The problem of too many raw materials is partly related to diet, which is why people with gout and hyperuricemia are recommended to control purine intake.
But another major source of purines, which many people do not know, is the purines we produce ourselves, also known as endogenous synthetic purines.
That is, even if you don’t eat anything, the body itself metabolizes purines.
The scary thing is that some foods are very “scheming”. Although they do not contain purines themselves, certain ingredients contained in them can promote the body to synthesize more purines, resulting in increased uric acid.
Sugar-sweetened beverages are a typical example of this.
Many patients with high uric acid are unaware of the dangers of sugar-sweetened beverages, and may even think that replacing alcohol with beverages is a “healthy” dietary choice, which is really worth the loss. .
Sugar-sweetened beverages may also increase risk of gout
Sugar-sweetened beverages are not just as simple as increasing purines in the body and raising uric acid. Some studies have confirmed: People with higher intake of sugar-sweetened beverages, even if they do not have gout, follow-up There is also a higher chance of developing gout.
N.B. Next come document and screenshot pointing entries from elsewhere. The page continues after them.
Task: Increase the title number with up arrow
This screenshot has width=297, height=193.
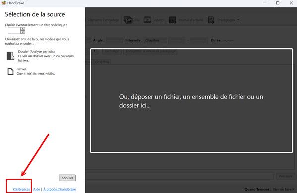Action: pyautogui.click(x=23, y=29)
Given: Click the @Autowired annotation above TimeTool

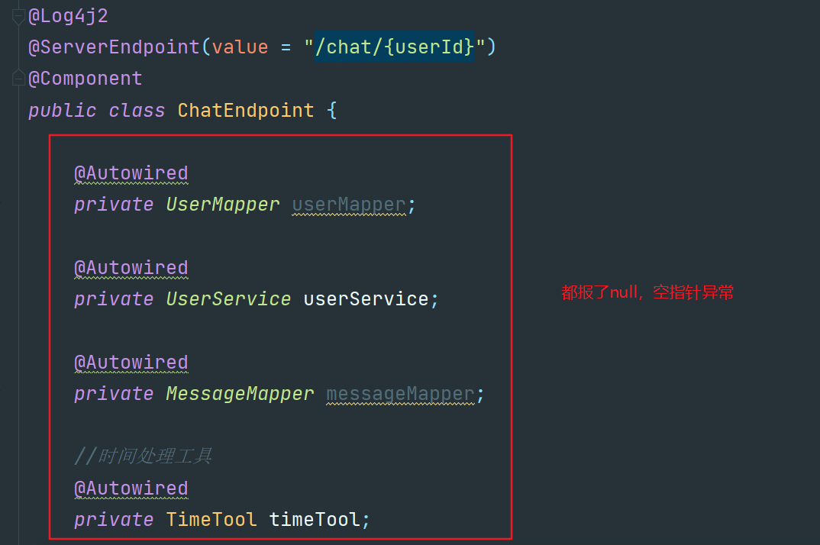Looking at the screenshot, I should 131,488.
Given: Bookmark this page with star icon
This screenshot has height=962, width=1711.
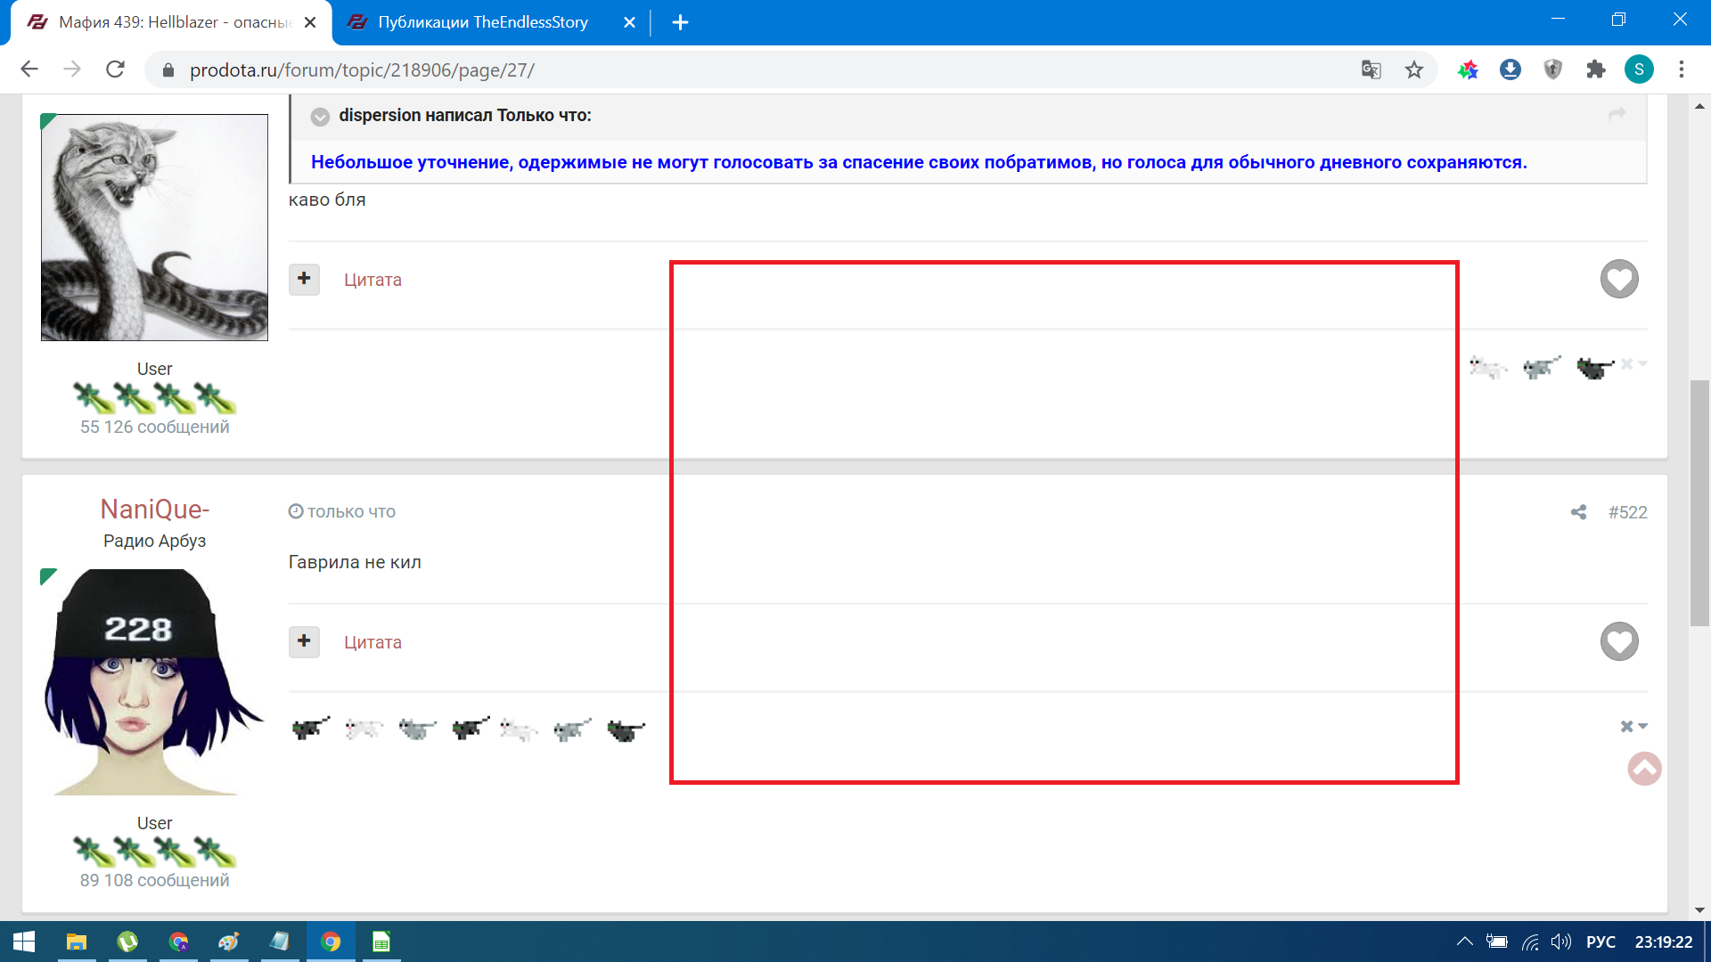Looking at the screenshot, I should tap(1413, 69).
Two studies by Harvard scientists, published in the top medical journals BMJ and JAMA, followed 46,393 men and 78,906 women, respectively, for more than ten or twenty years, and concluded that 5 A conclusion worth sharing:
Men who drank an average of 1 sugar-sweetened beverage (about 250-300 ml, less than a can of Coke) per day had an average increased risk of new gout compared to those who did not drink it at all 44%;
Women who drink 1 sugar-sweetened beverage a day are twice as likely to have new gout than men;
On this basis, drinking more sugar-sweetened beverages was associated with a higher risk;
Even switching from sugar-sweetened beverages to unsweetened fruit juices may still increase the risk, perhaps even more so than sugar-sweetened beverages;
Sugar-free drinks without fructose and artificial sweeteners do not increase the risk.
Image source: Figureworm Creative
In other words, sugar-sweetened beverages may not only prevent uric acid from falling, but may also further induce gout, and pure fruit juice also requires vigilance.
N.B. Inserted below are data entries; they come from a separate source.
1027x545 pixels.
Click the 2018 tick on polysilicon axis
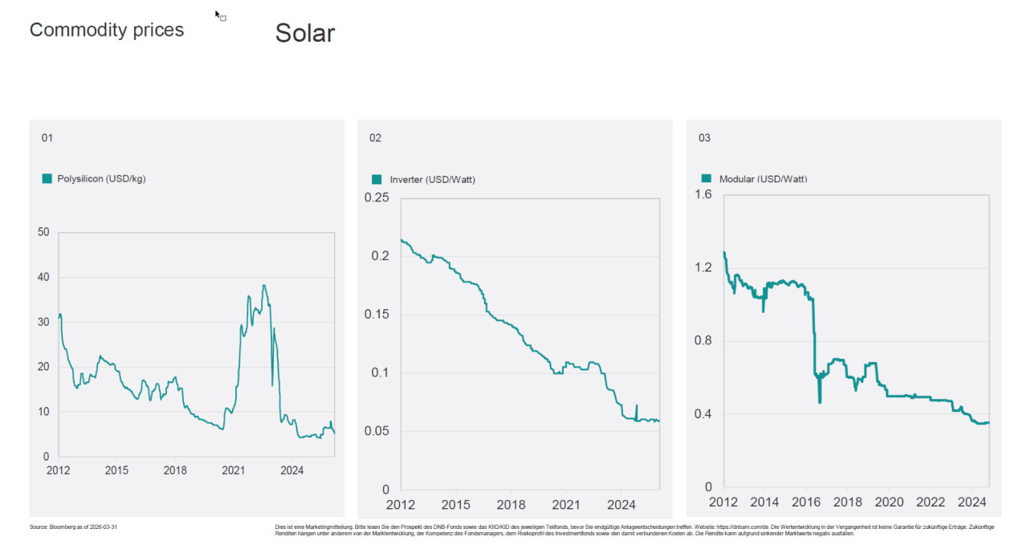(175, 470)
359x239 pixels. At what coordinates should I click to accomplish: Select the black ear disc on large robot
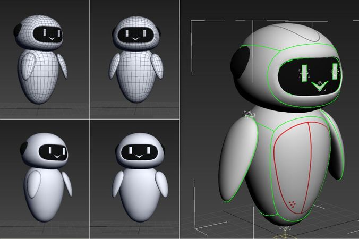241,63
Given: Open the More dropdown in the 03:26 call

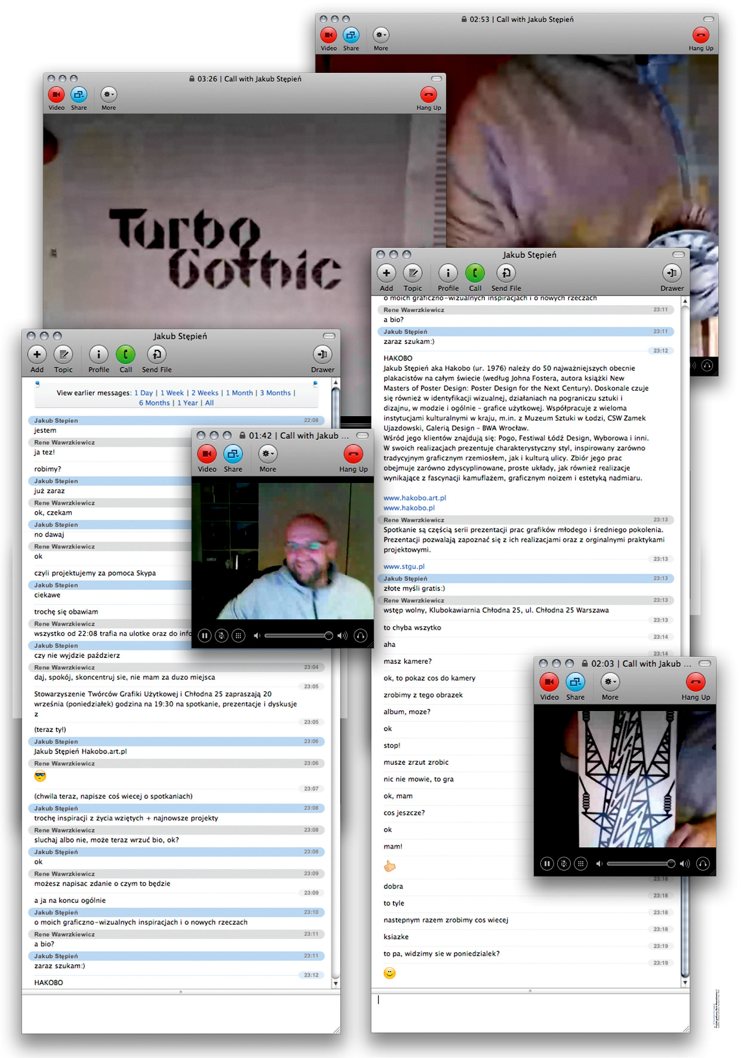Looking at the screenshot, I should click(108, 95).
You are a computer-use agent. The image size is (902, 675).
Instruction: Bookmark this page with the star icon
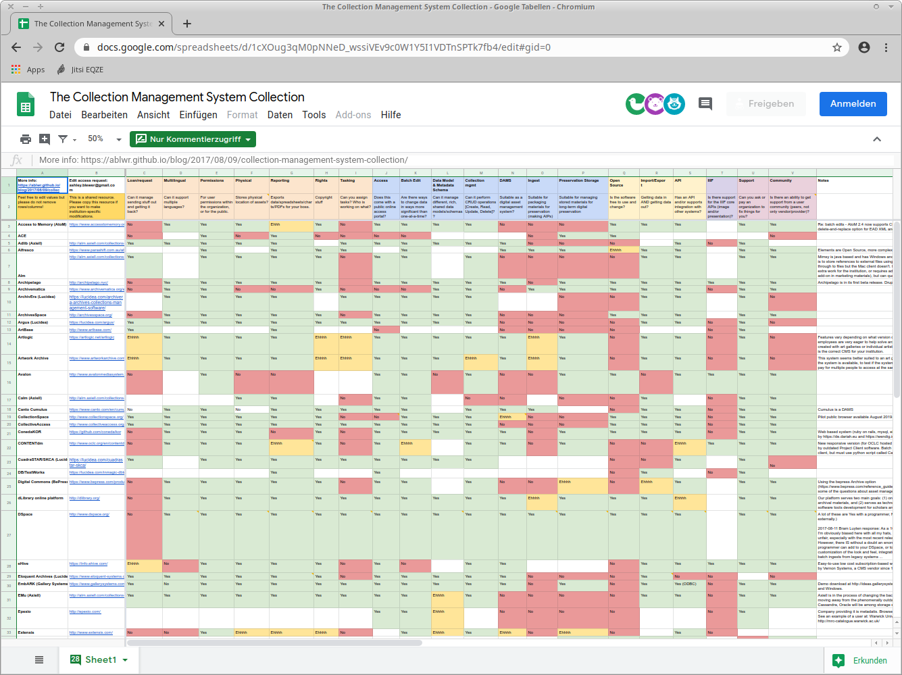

Fructose, which may be responsible for elevated uric acid
Why is a small bottle of sugar-sweetened beverage so harmful? From the known research, it may be the fructose in it.
Fructose is a special kind of sugar.
As the liver processes all other sugars, there are various mechanisms that regulate how quickly it processes these sugars, ensuring that things get done in an orderly manner.
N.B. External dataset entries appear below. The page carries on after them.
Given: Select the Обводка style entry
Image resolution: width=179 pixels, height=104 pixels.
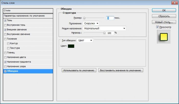Looking at the screenshot, I should pos(28,71).
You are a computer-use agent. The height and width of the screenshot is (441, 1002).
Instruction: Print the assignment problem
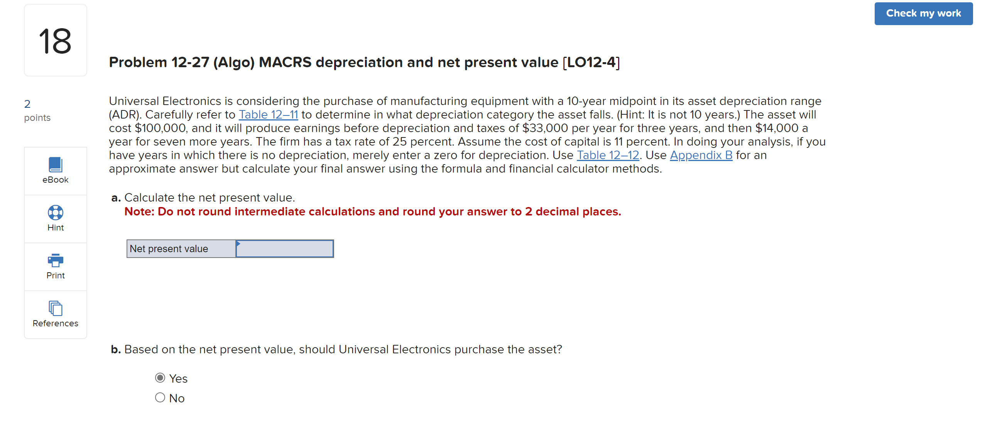click(55, 267)
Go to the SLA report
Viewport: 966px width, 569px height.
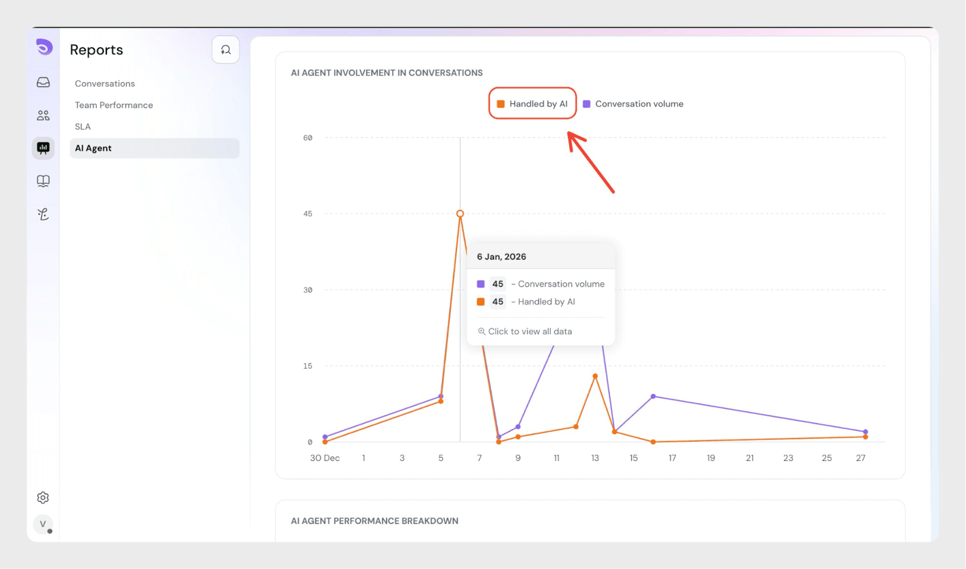(83, 127)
Only when dealing with fructose, it’s the kind of madness where you hit the accelerator and don’t install the brakes. This frenzied process eventually promotes the production of more purines.
And the liver will continue to use these accumulated purines to synthesize uric acid, which directly results in an increase in blood uric acid.
And some studies have also found that fructose molecular structure is similar to uric acid, which may cause a decrease in the ability of the kidneys to excrete uric acid. This “two-pronged” effect makes it difficult to think that uric acid is not high.
The process of fructose metabolism in the body
(It doesn’t matter if you don’t understand! The point is that more purines will be induced)
Image source: References
The Karolinska Institutet did part of a human study where healthy people were given drinks with the same calories but different fructose content.
It was found that the subjects who drank the most fructose-containing beverage had an average increase of 15% in their blood uric acid levels after drinking 35 grams of fructose.
And 35 grams of fructose is only the amount of fructose in a 600ml bottle of Coke.
Almost every sugar-sweetened beverage contains fructose
The name “fructose” may be unfamiliar to everyone, but in fact, most sugar-sweetened beverages in life contain fructose.
If you occasionally look at a beverage’s ingredient list, what are the most frequently found ingredients in sugar-sweetened beverage ingredient lists?
White sugar? crystal sugar? Honey? sucrose? Fructose syrup?